SINARPAGINEWS.COM, JAKARTA — Aktivitas pengiriman barang di Indonesia masih menunjukkan tren tinggi seiring meningkatnya kembali aktivitas bisnis dan distribusi di berbagai daerah. Kondisi ini menandakan kebutuhan logistik tidak lagi bergantung pada periode musiman, melainkan terus bergerak mengikuti dinamika ekonomi.
Berdasarkan siaran pers yang diterima pada 22 April 2026, perusahaan logistik J&T Cargo mencatat adanya perubahan pola pengiriman dalam beberapa waktu terakhir. Jika sebelumnya didominasi produk konsumtif seperti fesyen dan hampers, kini pengiriman lebih banyak didorong oleh kebutuhan usaha, perlengkapan rumah tangga, hingga distribusi antarkota untuk menunjang kegiatan bisnis.
Seiring perubahan tersebut, fokus industri logistik bergeser. Kecepatan distribusi tidak lagi menjadi satu-satunya indikator utama. Pelaku industri kini menempatkan kualitas layanan, akurasi pengiriman, serta konsistensi ketepatan waktu sebagai prioritas utama.
Peningkatan volume dan kompleksitas pengiriman turut mendorong perlunya penguatan sistem operasional. Hal ini penting untuk meminimalkan potensi kendala, seperti kerusakan kemasan maupun ketidaksesuaian jumlah barang saat diterima pelanggan.
Sebagai respons atas kondisi itu, J&T Cargo memperkuat perlindungan pengiriman secara menyeluruh, mulai dari proses penerimaan, sortir, hingga distribusi akhir. Penguatan dilakukan melalui peningkatan quality control dengan sistem pengecekan berlapis serta pengawasan operasional di titik-titik krusial.
“Momentum peningkatan aktivitas pengiriman menjadi pengingat bagi kami untuk terus memperkuat kualitas layanan. Fokus kami tidak hanya pada kecepatan, tetapi memastikan setiap pengiriman dapat diterima pelanggan dengan aman dan sesuai,” ujar Natalia Pangaribuan, PR Media Relations J&T Cargo.
Selain itu, transparansi layanan juga menjadi perhatian. Pelanggan kini semakin mengandalkan akses informasi yang cepat dan akurat, seperti fitur pelacakan resi secara real-time serta keterbukaan informasi tarif dan layanan.
Perusahaan menilai kualitas pengiriman tidak hanya ditentukan oleh sistem operasional, tetapi juga kesiapan pengirim, khususnya dalam memastikan standar pengemasan sesuai karakteristik barang. Pendekatan ini dinilai penting untuk menjaga keamanan pengiriman dari awal hingga akhir proses.

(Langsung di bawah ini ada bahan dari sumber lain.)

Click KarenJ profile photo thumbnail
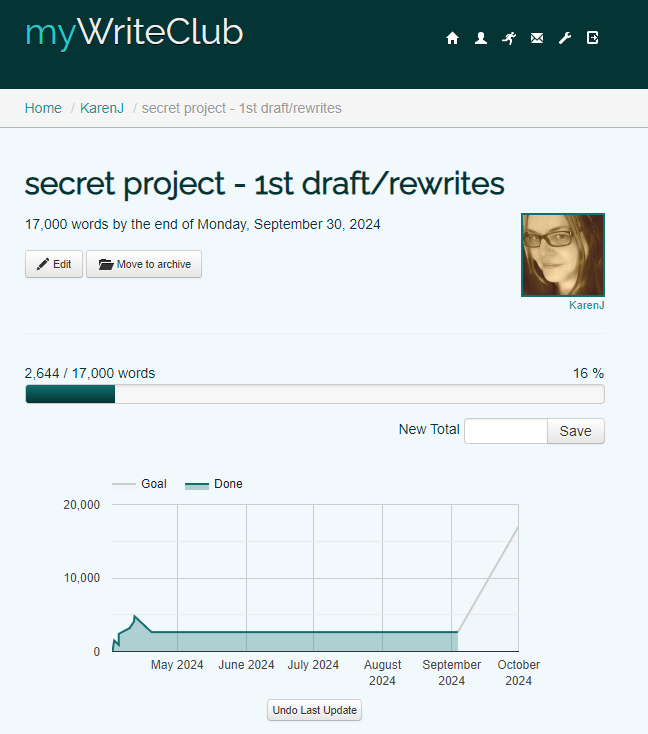This screenshot has width=648, height=734. (563, 255)
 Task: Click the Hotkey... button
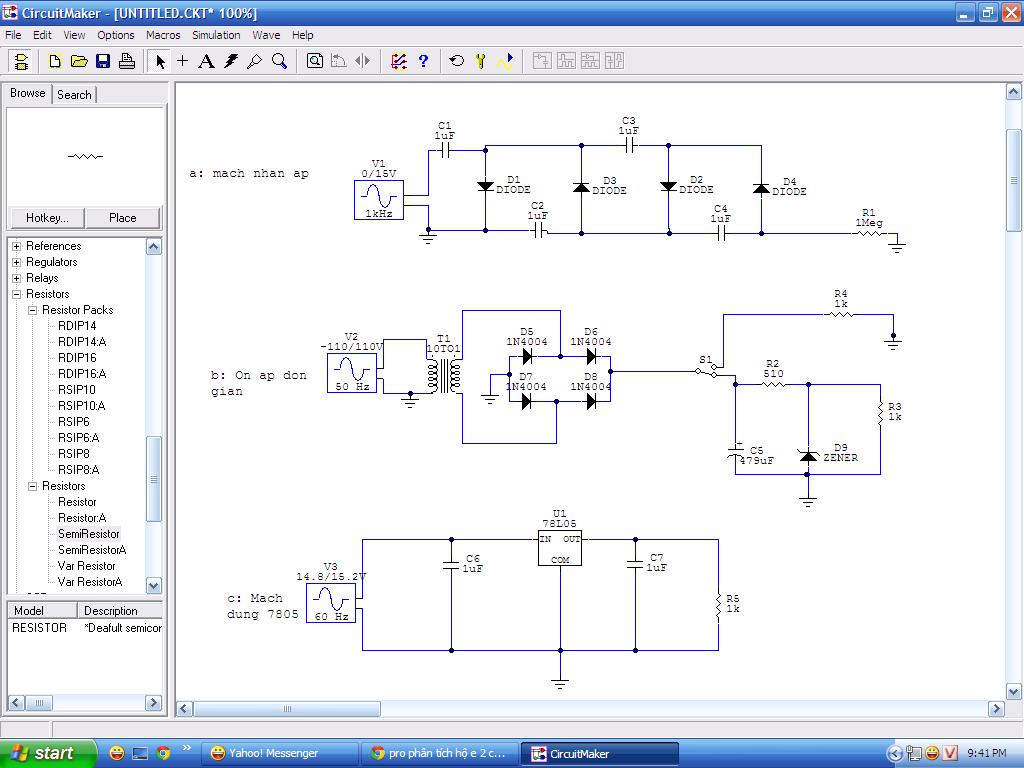click(x=47, y=218)
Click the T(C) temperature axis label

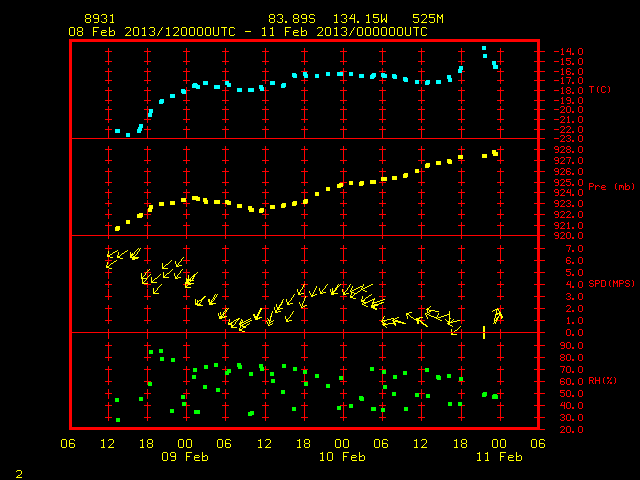600,89
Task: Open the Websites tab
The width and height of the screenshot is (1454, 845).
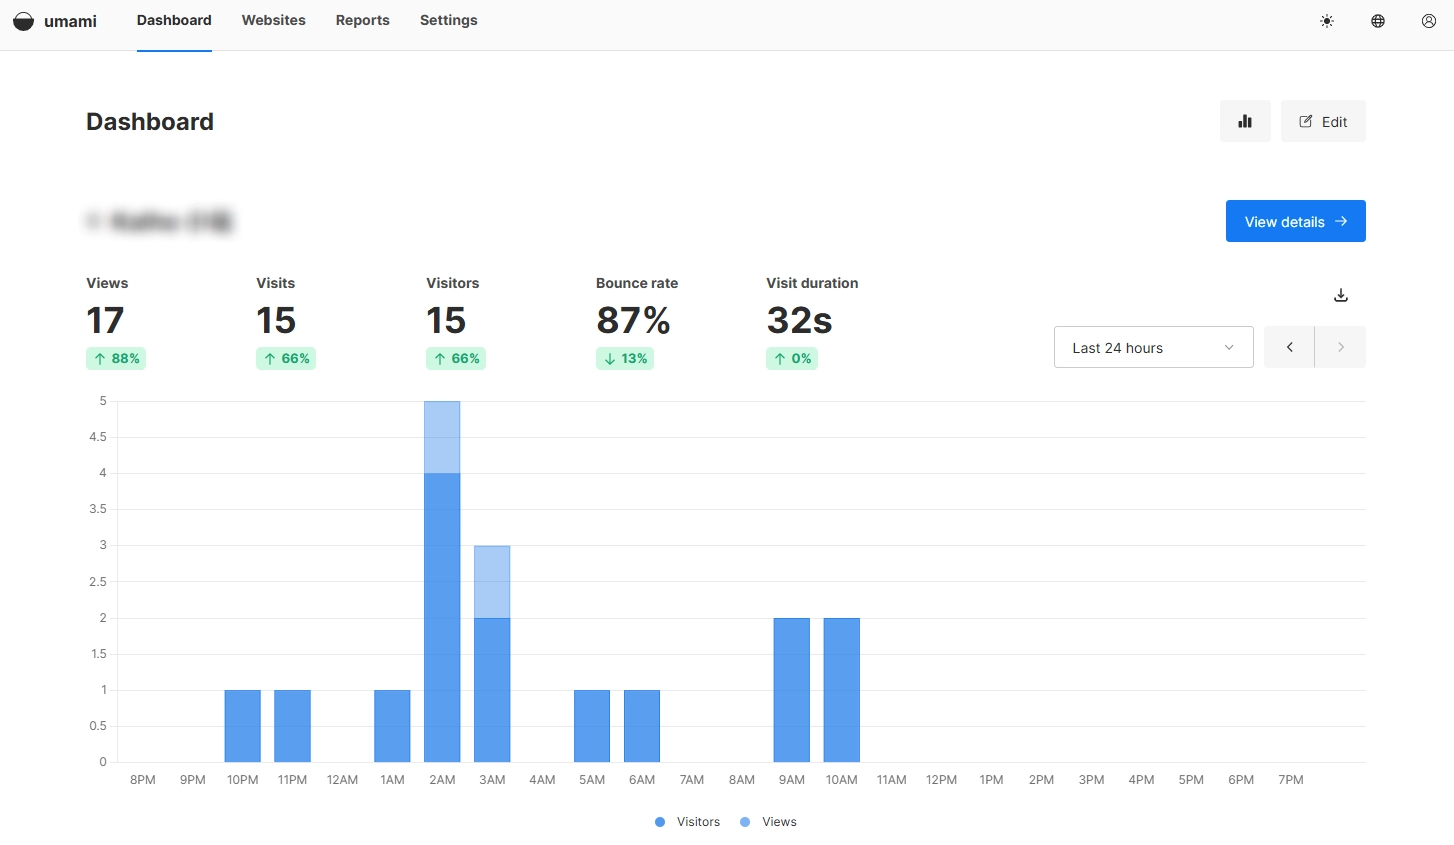Action: click(x=273, y=20)
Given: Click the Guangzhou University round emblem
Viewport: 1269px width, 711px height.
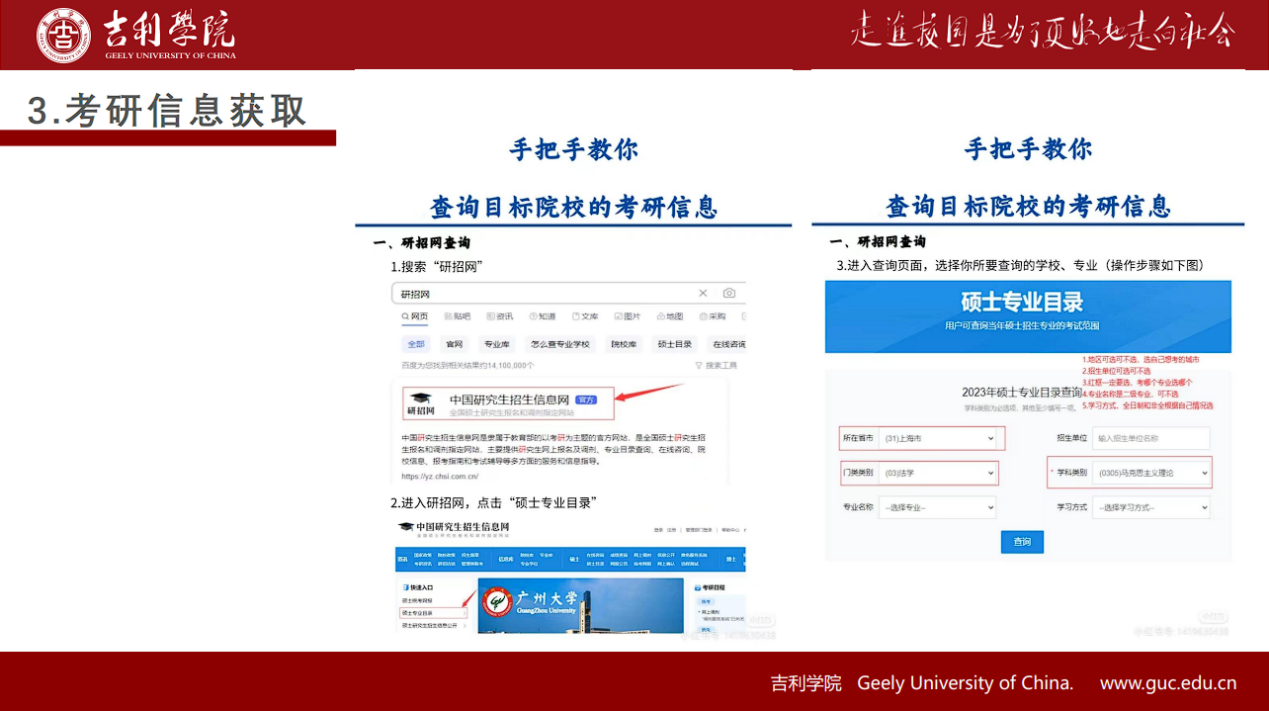Looking at the screenshot, I should 497,601.
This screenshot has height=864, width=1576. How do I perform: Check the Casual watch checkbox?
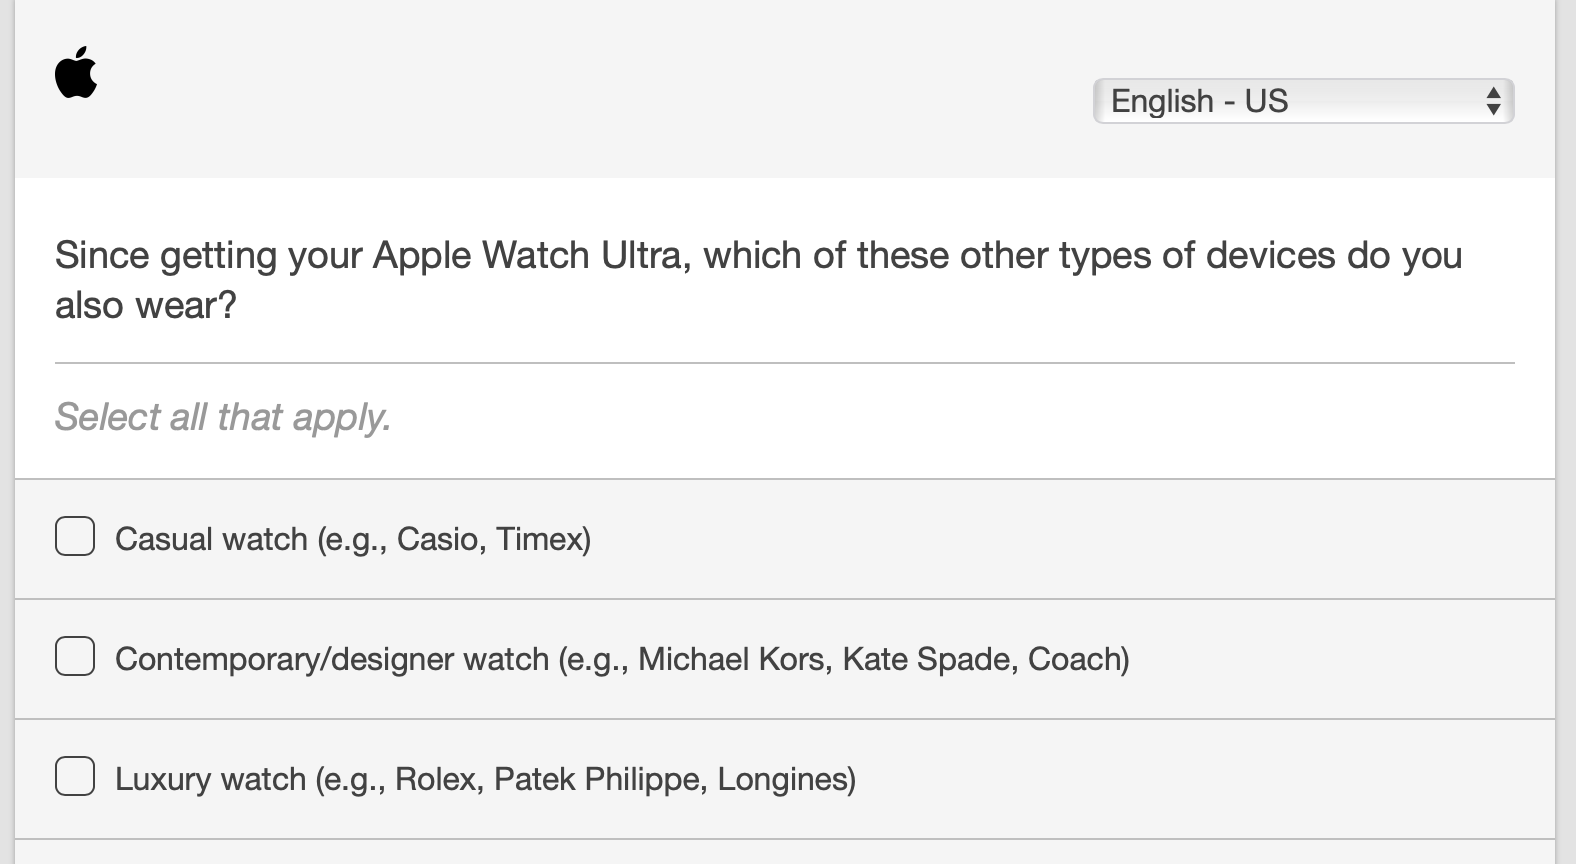click(x=75, y=537)
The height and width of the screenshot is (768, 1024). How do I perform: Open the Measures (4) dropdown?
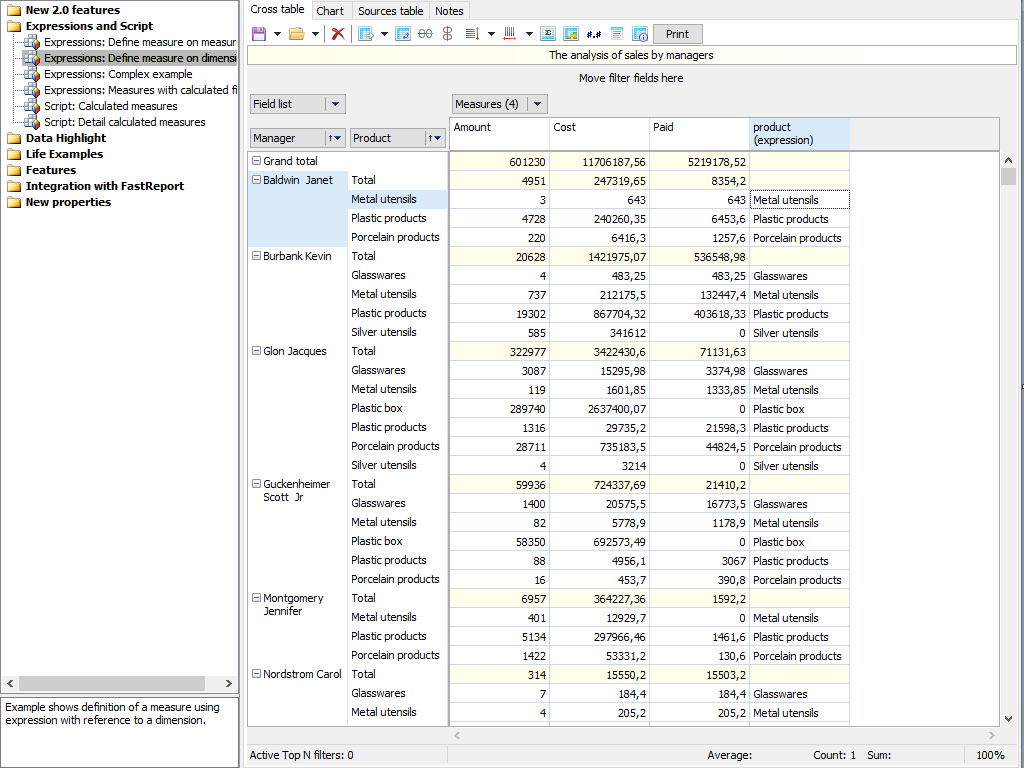pyautogui.click(x=536, y=103)
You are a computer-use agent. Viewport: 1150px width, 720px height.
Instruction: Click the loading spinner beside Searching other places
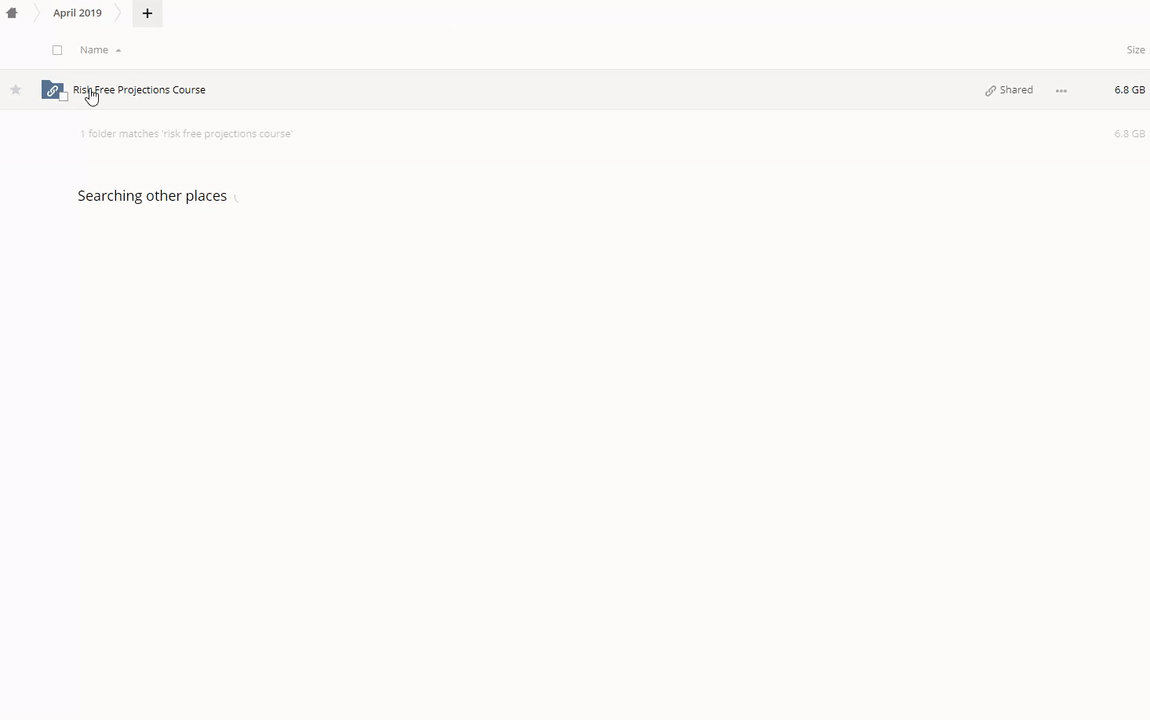pyautogui.click(x=236, y=197)

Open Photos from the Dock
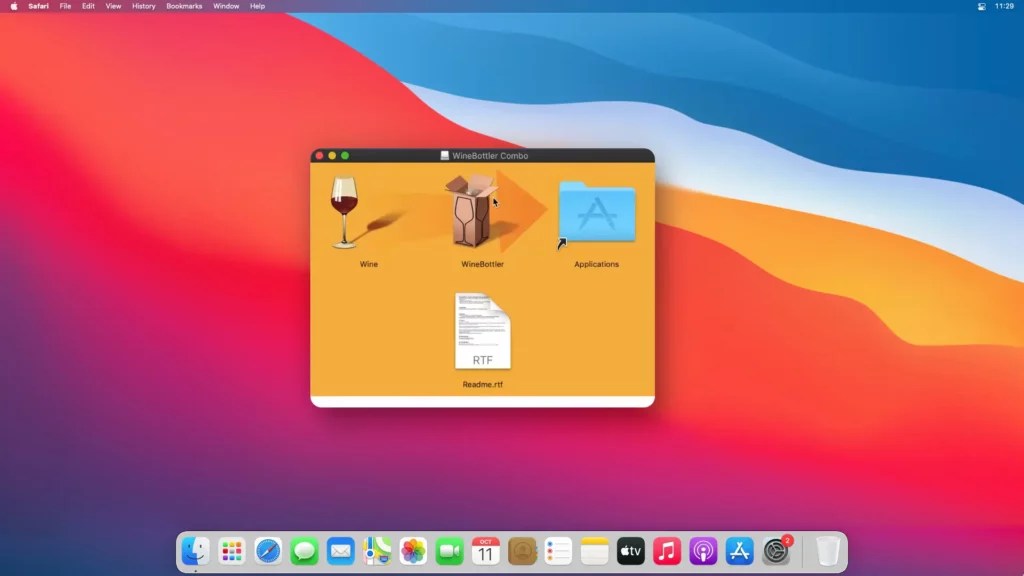[412, 551]
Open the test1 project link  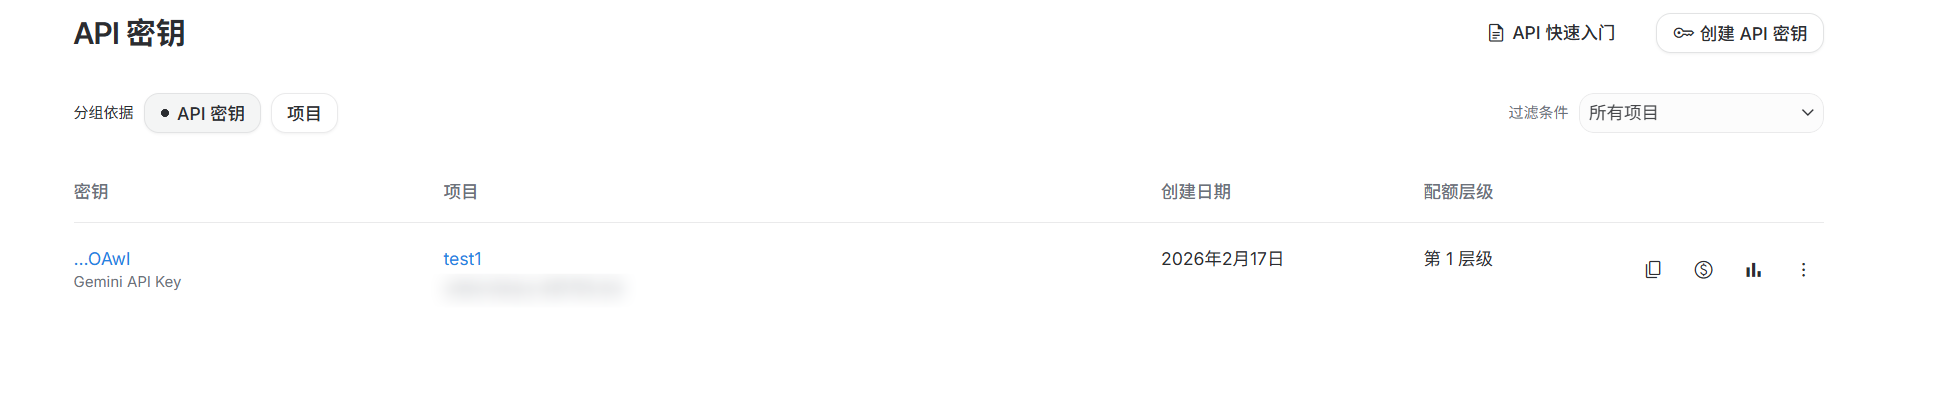point(462,259)
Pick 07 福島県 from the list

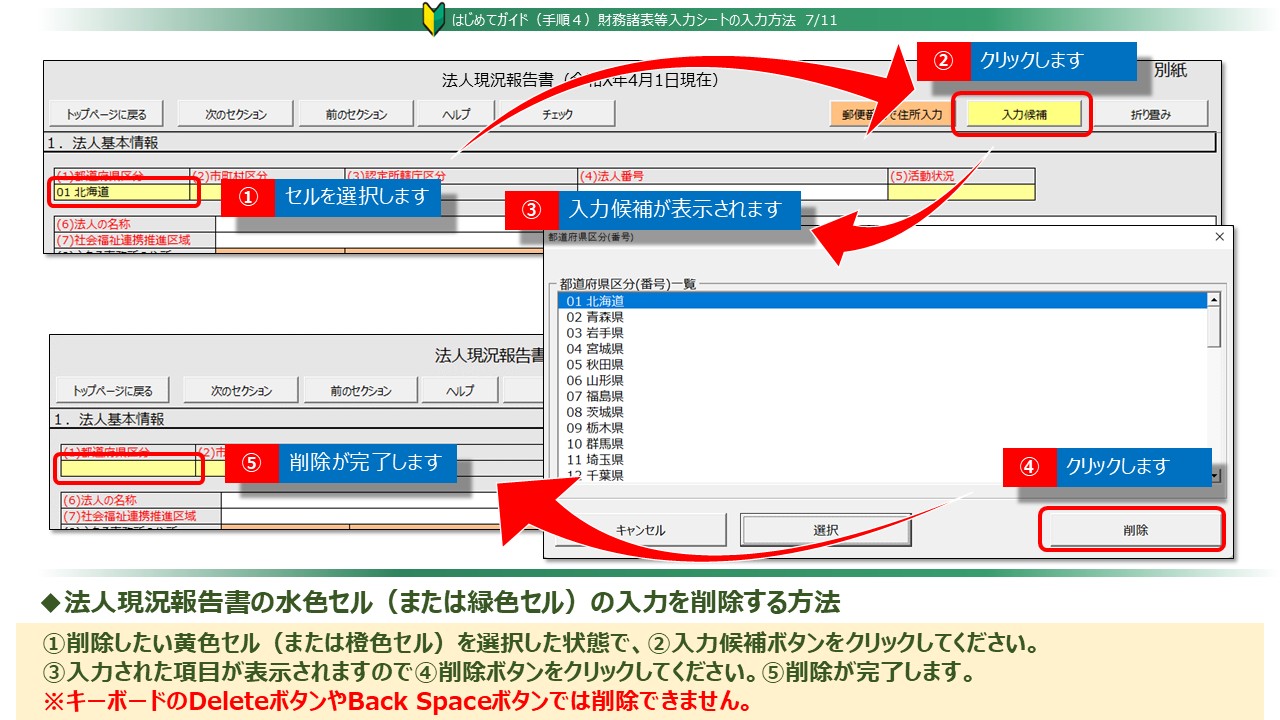(595, 396)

Ke depan, J&T Cargo menyatakan akan terus melakukan evaluasi dan penguatan sistem operasional guna menjaga konsistensi layanan di tengah pertumbuhan kebutuhan distribusi. Industri logistik sendiri dinilai masih memiliki potensi pertumbuhan berkelanjutan, seiring berkembangnya ekosistem kemitraan dan peluang usaha di berbagai daerah.